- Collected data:
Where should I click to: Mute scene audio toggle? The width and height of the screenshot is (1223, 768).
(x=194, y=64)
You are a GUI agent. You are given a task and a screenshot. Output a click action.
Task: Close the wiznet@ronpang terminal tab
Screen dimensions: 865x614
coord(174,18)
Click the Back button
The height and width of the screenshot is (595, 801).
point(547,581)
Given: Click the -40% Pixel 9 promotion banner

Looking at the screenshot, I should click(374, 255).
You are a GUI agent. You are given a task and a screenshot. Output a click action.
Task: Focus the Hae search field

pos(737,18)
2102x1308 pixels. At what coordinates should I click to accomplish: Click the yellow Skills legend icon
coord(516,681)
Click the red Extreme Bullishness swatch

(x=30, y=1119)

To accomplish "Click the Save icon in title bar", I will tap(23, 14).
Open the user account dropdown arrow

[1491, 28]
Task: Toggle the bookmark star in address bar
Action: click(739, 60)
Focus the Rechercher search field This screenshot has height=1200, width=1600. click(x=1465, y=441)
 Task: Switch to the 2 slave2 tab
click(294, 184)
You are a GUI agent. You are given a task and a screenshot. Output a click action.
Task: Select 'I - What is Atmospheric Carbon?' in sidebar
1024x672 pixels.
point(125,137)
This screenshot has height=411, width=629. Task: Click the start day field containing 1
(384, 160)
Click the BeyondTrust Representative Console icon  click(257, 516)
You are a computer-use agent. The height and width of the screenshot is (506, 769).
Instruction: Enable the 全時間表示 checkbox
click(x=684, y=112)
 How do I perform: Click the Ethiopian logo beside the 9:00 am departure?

- Assigned task:
Would you please transcribe all of the entries above exactly?

- Task result:
Where should I click to: Mute scene audio toggle? The width and height of the screenshot is (1223, 768).
(x=194, y=64)
You are a GUI agent. You are given a task and a screenshot. Output a click action.
Task: Close the wiznet@ronpang terminal tab
Screen dimensions: 865x614
coord(174,18)
Click the Back button
The height and width of the screenshot is (595, 801).
point(547,581)
Given: Click the -40% Pixel 9 promotion banner

Looking at the screenshot, I should click(374, 255).
You are a GUI agent. You are given a task and a screenshot. Output a click action.
Task: Focus the Hae search field

pos(737,18)
2102x1308 pixels. At what coordinates should I click to accomplish: Click the yellow Skills legend icon
coord(516,681)
Click the red Extreme Bullishness swatch

(x=30, y=1119)

To accomplish "Click the Save icon in title bar", I will tap(23, 14).
Open the user account dropdown arrow

[1491, 28]
Task: Toggle the bookmark star in address bar
Action: click(739, 60)
Focus the Rechercher search field This screenshot has height=1200, width=1600. click(x=1465, y=441)
 Task: Switch to the 2 slave2 tab
click(294, 184)
You are a GUI agent. You are given a task and a screenshot. Output a click action.
Task: Select 'I - What is Atmospheric Carbon?' in sidebar
1024x672 pixels.
point(125,137)
This screenshot has height=411, width=629. Task: Click the start day field containing 1
(384, 160)
Click the BeyondTrust Representative Console icon  click(257, 516)
You are a computer-use agent. The height and width of the screenshot is (506, 769).
Instruction: Enable the 全時間表示 checkbox
click(x=684, y=112)
 How do I perform: Click the Ethiopian logo beside the 9:00 am departure?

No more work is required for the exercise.